“A Lavanderia” é daqueles filmes americanos que encarnam com perfeição uma mentalidade progressista, mas superficial, hollywoodiana. Tem como tema o escândalo dos Panama Papers, material propício a um discurso supostamente anticapitalista, mas cujas conclusões se restringem a uma dimensão moral, quase religiosa, de condenação da ganância, e não a uma crítica realmente densa a práticas que se revelam, no fim das contas, inerentes a esse sistema econômico. “É preciso fazer algo”, parece gritar o filme, mas sem saber exatamente o quê.
Para disfarçar essa falta de profundidade, o roteirista Scott Z. Burns e o diretor Steven Soderbergh recorrem à metalinguagem e à autoironia. Os protagonistas do escândalo, os advogados Jürgen Mossack (Gary Oldman) e Ramón Fonseca (Antonio Banderas), atuam como personagens/narradores que interpelam o espectador a todo tempo, direcionando a narrativa de “A Lavanderia” para pequenas histórias de alguns de seus clientes. Há a do sujeito milionário que engana a esposa e a filha, que é até divertida, mas há outras absolutamente desinteressantes (especialmente a que se passa na China).
Na verdade, o filme tem dois núcleos mais consistentes: esse conduzido por Mossack e Fonseca e aquele que se pretende mais “humano”, menos cínico, protagonizado por Meryl Streep. Aqui surgem algumas poucas boas cenas, mas logo engolidas pelo impulso de esperteza de Burns e Soderbergh. A necessidade de construir uma narrativa autorreferente e sarcástica, que se quer portadora de uma crítica social urgente, leva “A Lavanderia” ao naufrágio (sem nenhum trocadilho com um episódio do início do filme). O que poderia ser um olhar minimamente cuidadoso para pessoas que sofrem as consequências de uma faceta brutal do capitalismo americano (no caso, não só a personagem de Streep, mas também os de David Schwimmer e Robert Patrick) se torna apenas um “A Grande Aposta” wannabe – o incensado filme de Adam McKay, aliás, já padecia desse problema, ainda que a intensidade de sua apropriação de uma linguagem fragmentada típica da internet criasse algo bem mais interessante.
Como “Erin Brockovich” (2000), “O Desinformante!” (2009) e “High Flying Bird” (2019), “A Lavanderia” é outro exemplar da filmografia de Soderbergh que tem como alvo grandes corporações. Mas lhe faltam os personagens carismáticos do primeiro, filme de narrativa mais convencional mas muito bem conduzida, e a criatividade do terceiro, que imagina uma situação de greve na NBA para pensar as possibilidades de criação de brechas num estado das coisas aparentemente inabalável. “A Lavanderia”, portanto, está mais próximo de “O Desinformante!”, não à toa também escrito por Scott Z. Burns. Eles compartilham a autoironia enfadonha e a vontade de falar de coisas importantes posta acima da boa contação de histórias e do desenvolvimento cuidadoso de suas figuras humanas.

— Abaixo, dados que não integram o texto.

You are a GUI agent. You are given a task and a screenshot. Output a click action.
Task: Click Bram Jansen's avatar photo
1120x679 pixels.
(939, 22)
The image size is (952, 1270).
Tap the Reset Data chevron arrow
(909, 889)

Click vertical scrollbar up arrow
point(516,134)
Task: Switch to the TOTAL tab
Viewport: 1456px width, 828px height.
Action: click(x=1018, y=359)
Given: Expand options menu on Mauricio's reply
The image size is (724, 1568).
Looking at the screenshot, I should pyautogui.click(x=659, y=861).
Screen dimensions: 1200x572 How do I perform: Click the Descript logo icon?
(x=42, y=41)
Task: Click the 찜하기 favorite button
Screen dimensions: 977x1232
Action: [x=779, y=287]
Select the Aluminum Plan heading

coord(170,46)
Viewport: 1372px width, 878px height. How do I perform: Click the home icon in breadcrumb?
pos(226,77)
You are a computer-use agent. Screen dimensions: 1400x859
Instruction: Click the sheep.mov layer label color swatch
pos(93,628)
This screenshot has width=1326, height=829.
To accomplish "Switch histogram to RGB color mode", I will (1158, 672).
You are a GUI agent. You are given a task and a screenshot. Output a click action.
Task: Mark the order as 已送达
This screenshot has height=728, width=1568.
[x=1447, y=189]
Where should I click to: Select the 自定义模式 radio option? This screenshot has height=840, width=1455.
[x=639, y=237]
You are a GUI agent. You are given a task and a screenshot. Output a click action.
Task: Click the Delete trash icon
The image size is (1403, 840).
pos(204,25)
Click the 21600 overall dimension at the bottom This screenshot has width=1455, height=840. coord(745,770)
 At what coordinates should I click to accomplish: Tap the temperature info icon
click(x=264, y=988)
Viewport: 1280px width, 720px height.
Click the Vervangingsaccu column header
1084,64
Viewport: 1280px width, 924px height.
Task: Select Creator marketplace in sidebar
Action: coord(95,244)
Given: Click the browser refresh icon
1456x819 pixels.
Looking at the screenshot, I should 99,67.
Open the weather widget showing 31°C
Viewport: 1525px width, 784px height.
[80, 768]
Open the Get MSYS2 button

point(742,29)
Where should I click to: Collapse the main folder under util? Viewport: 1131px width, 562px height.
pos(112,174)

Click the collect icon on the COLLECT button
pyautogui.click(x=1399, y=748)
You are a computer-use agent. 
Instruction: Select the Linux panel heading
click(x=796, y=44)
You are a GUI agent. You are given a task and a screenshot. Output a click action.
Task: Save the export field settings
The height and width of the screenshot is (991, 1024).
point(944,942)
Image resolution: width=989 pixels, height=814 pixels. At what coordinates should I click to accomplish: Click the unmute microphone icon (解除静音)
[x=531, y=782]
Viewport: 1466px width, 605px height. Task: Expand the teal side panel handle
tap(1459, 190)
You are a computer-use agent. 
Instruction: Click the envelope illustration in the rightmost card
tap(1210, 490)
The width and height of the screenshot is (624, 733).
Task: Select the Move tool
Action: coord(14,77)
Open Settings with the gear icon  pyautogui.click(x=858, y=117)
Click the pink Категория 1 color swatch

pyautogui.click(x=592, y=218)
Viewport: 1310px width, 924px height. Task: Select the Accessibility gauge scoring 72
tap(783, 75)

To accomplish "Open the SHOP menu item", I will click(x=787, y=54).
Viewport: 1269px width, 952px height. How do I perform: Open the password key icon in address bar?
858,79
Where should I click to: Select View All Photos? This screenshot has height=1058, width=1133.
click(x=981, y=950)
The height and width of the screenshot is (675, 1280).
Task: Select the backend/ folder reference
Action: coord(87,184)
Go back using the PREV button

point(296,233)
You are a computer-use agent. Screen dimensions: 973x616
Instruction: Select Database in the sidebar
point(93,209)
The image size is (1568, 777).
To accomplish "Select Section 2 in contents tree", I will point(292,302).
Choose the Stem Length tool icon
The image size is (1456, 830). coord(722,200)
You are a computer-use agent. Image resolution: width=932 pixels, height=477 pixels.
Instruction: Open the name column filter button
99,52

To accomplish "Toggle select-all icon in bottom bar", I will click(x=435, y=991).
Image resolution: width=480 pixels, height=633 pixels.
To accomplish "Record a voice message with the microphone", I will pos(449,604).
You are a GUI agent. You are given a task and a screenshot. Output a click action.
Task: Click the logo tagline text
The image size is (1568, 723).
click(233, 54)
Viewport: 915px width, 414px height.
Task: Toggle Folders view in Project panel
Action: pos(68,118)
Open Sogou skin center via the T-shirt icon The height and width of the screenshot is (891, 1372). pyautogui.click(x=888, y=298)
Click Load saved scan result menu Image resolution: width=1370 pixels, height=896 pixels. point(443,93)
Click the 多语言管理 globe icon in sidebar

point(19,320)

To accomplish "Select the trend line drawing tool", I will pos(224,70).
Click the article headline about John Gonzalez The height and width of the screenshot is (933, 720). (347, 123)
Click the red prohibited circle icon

Mas Burns e Soderbergh alcançaram um novo patamar aqui. “A Lavanderia” não tem graça quando se quer cômico, sabota uma potencial força dramática nos momentos mais sérios e insiste na estratégia tola e rasa de falar contra um “sistema” de forma genérica. Chega a lembrar o que há de pior nos filmes e séries de José Padilha. A cena final, em que Meryl Streep se despe da pesada maquiagem usada para encarnar uma segunda personagem e faz um discurso direto para a câmera, concluído com a atriz posando de Estátua da Liberdade, é o suprassumo do constrangimento desse progressismo superficial hollywoodiano. Sintetiza com perfeição um filme que poderia, no fim das contas, ter sido apenas um vídeo informativo e engraçadinho postado no YouTube.